Segundo premio constituye de este modo un ejercicio que subvierte expectativas a través del lenguaje, modulando con tenacidad cada uno de los minutos que componen el largometraje de Lacuesta y Rodríguez, y siendo capaz además de tejer instantes que desbordan talento e imaginación y que, de un modo u otro, expanden ese universo en varias direcciones, atesorando un valor que ante todo se desliza de su ausencia de límites. Pero no todo funciona en torno al jugueteo establecido por ambos cineastas, y es que ante un film como Segundo premio se antojaba clave ahondar en las relaciones entre los distintos personajes, y si bien en ese aspecto también surgen esos mecanismos que dotan al film de un carácter diferencial —véase esa secuencia entre Jota y May en el bar, magistralmente planteada—, es necesario resaltar ese retrato realizado que establece tanto las sinergias de la banda como sus contradicciones, algo a lo que contribuye un elenco verdaderamente inspirado, que incluso encuentra en dos actores debutantes como Cristalino o Mafo una vía desde la que explorar esa relación.
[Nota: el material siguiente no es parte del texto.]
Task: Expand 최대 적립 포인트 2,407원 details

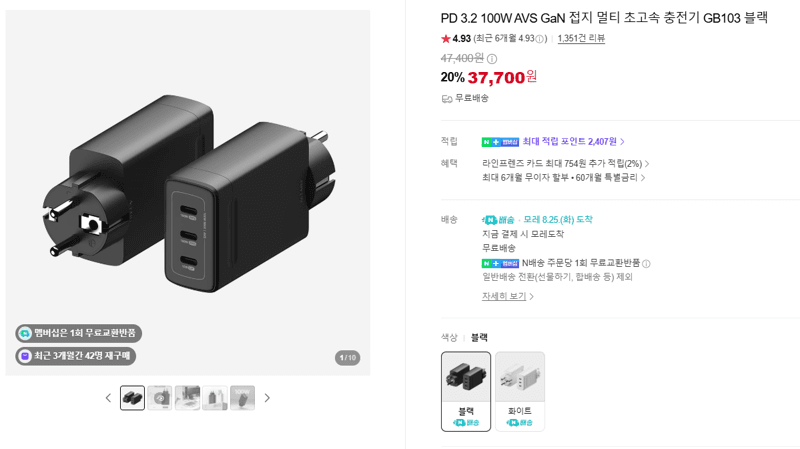Action: pos(573,142)
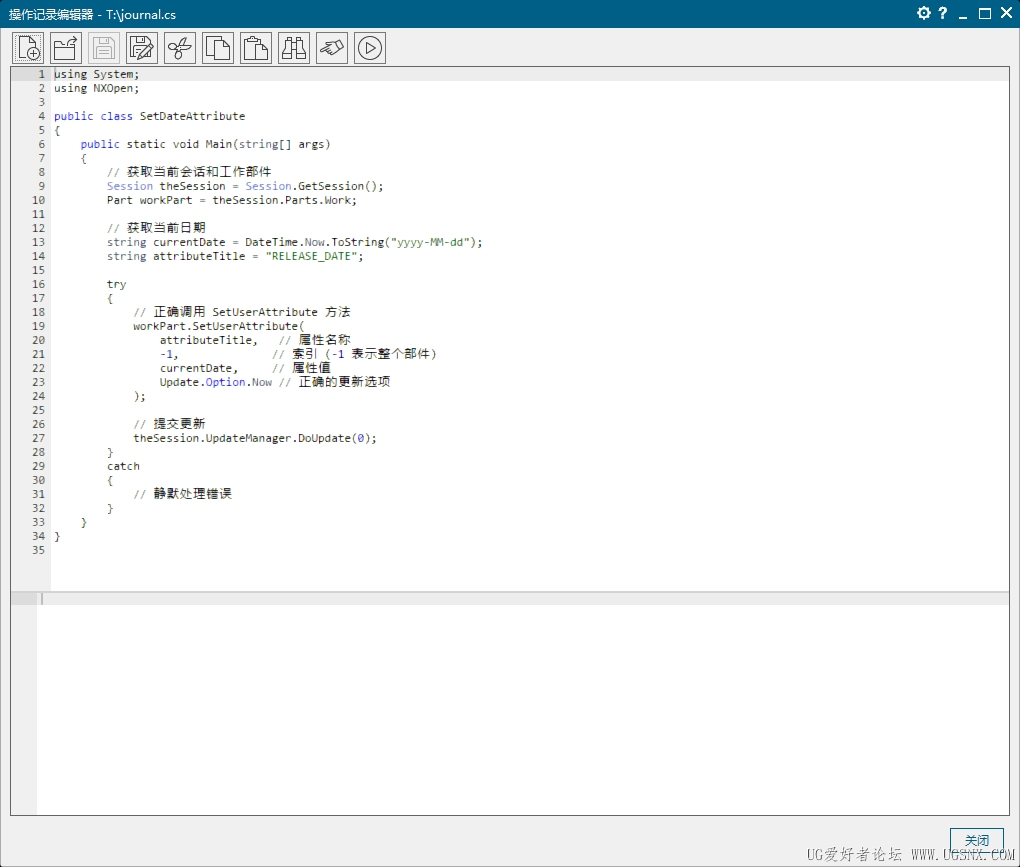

Estamos, en definitiva, ante una obra que actúa con total libertad, no sólo explorando vías correlativas al género en el que se engarza y dotándolo de una personalidad inequívoca, sino también alejándose de un aura, de una cierta sacralización, en torno al objeto de deseo, en esta ocasión la banda granadina, para constituir un auténtico halo ilusorio en el que pronunciar la palabra leyenda no es sino consecuencia directa de un imaginario donde resuena con fuerza la verdadera historia de aquello que en algún momento devino algo más que una mera narración popular.